Gladbeck. .
Vor genau 20 Jahren kämpften die Gladbecker um den Erhalt des Siemens-Werkes. Einer von ihnen ist Horst Burdeska. Er ist sicher, dass der Gladbecker Standort hätte gerettet werden können.
„Weißt Du noch, damals. . .?“ Diese Frage hört Horst Burdeska (69) in diesen Januar-Tagen öfter. Es liegt an Siemens... Wenn er in der Stadt unterwegs ist, trifft er stets Gladbecker, mit denen er eine gemeinsame, eine äußerst bittere Lebenserfahrung teilt: Vor genau 20 Jahren kämpften sie für den Erhalt des Gladbecker Siemens-Werkes. Ja, es war letztlich ein vergeblicher Kampf. Und ein Kampf, der tiefe Spuren in ihrem Leben hinterlassen hat.
Das einstige Siemens-Areal an der Bottroper Straße in Ellinghorst - direkt gegenüber von Rockwool. Eine Fläche von 192 000 Quadratmetern. Wo heute etwa ein Büromarkt, Autowerkstatt und Fastfood-Restaurant zu finden sind, drehte sich von 1962 bis 1991 alles um Telefone, um Relaissätze und Schaltungen. 980 Menschen arbeiteten zuletzt am Gladbecker Siemens-Standort. Schon in den 80-er Jahren hatte es dort Massen-Entlassungen gegeben. Und immer wieder kochte in den folgenden Jahren die Gerüchteküche, dass in der Münchener Siemens-Zentrale der Schließungs-Beschluss fürs Gladbecker Werk griffbereit in der Schublade liege.
Dabei hatte alles als ein öffentlich gefördertes Leuchtturm-Projekt begonnen - die Siemens-Ansiedlung in Gladbeck galt in den frühen 60-er Jahren als ein Meilenstein auf dem Weg des Ruhrgebiets hin zu einer neuen ökonomischen Zukunft fern von Kohle und Stahl. Ähnlich wie die Opel-Ansiedlung in Bochum wurde hier der Strukturwandel zu einem frühen Zeitpunkt greifbar - in neuen, zukunftsfähigen Arbeitsplätzen direkt vor der Haustür. Horst Burdeska fing als junger Mann im Oktober 1963 bei Siemens an. In den folgenden Jahrzehnten arbeitete er dort als Betriebselektriker. Gern erinnert er sich zurück. „Der Zusammenhalt der Belegschaft war einmalig. Die Kollegen haben sich füreinander eingesetzt. Ich habe mich bei Siemens wohl gefühlt.“
„Man hat uns belogen und betrogen“
Auch interessant
Als dann im Januar 1991 der Schließungs-Beschluss tatsächlich auf dem Tisch lag, brach eine Welle des Protestes los, wie sie Gladbeck nur in ganz wenigen Augenblicken der Stadtgeschichte erlebt hat: Protestmärsche vom Firmengelände zum Rathaus, eine per Lautsprecher übertragene Sondersitzung des Stadtrates, eine Protestfahrt zur Siemens-Zentrale, TV-Berichte von der Tagesschau bis zum „heute“-journal.

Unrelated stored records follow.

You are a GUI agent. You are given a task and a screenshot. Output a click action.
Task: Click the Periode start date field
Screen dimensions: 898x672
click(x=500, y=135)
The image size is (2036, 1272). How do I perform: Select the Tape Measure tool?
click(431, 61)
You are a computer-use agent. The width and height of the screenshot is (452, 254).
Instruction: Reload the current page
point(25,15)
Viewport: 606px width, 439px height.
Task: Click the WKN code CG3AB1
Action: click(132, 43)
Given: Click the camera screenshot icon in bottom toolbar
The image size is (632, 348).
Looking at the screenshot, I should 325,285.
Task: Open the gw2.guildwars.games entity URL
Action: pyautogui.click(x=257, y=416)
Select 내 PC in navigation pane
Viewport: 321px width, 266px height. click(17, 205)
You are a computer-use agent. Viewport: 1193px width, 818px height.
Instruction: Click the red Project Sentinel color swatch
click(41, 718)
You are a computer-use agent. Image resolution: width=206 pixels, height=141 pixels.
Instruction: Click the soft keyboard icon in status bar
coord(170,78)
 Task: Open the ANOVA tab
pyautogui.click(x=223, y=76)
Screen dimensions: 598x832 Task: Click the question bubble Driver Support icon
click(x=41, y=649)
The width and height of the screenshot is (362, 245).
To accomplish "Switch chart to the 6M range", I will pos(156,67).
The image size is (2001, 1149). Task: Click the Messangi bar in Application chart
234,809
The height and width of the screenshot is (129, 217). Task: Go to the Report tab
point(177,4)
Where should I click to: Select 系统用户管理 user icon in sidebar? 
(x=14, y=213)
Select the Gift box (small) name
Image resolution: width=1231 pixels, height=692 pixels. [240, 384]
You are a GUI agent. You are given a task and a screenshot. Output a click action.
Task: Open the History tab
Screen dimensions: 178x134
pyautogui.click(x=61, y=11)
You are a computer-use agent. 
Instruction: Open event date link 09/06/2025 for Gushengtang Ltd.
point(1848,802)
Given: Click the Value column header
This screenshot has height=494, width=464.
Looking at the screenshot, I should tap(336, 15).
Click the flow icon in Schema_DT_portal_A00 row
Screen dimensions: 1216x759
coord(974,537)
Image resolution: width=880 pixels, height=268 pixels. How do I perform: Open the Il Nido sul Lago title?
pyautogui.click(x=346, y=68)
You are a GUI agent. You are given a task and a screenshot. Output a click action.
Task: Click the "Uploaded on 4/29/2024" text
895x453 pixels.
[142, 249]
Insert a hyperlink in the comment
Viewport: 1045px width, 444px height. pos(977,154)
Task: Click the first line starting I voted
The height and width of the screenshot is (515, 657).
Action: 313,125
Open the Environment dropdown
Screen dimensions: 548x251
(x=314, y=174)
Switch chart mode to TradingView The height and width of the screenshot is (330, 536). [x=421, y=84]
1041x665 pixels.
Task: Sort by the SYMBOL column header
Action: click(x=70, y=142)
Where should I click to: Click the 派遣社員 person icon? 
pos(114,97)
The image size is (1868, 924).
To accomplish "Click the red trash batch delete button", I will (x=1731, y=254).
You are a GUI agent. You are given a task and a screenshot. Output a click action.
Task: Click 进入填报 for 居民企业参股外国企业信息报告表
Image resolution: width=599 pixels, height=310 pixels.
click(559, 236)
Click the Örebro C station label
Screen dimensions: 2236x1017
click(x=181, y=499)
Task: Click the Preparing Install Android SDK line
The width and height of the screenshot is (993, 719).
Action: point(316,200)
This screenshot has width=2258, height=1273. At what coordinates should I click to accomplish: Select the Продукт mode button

Die Empörung über die plötzliche Schließung trotz unbestritten guter Auftragslage war riesengroß: „Man hat uns belogen und betrogen“, sagte Betriebsrats-Chef Wolfgang Triller. „Wir sind alle getäuscht worden“, formulierte Bürgermeister Wolfgang Röken (SPD). Von einer „Nacht- und Nebelaktion“ sprach IG-Metall-Gewerkschaftssekretär Hubert Ulatowski. Auch Horst Burdeska ist sich sicher, dass der Gladbecker Standort vor 20 Jahren hätte gerettet werden können, vor allem, wenn man das angrenzende Wäldchen ins Siemens-Gelände integriert hätte, um dort ein bereits geplantes Hochregal-Lager zu bauen. Doch mit vielen Tricks und Täuschungen sei die Verlagerung der Telefon-Fertigung nach Bocholt erfolgt.
Es wurden teils Abfindungen gezahlt; es wurde ein „kostenloser Bustransfer“ nach Bocholt eingerichtet, um die Gladbecker Beschäftigten zu ihren Ersatzarbeitsplätzen zu bringen. Doch die Verbitterung blieb. Als 1993 das große Stockwerksgebäude und weitere Hallen gesprengt wurden, verfolgten viele traurige Menschen dieses Geschehen.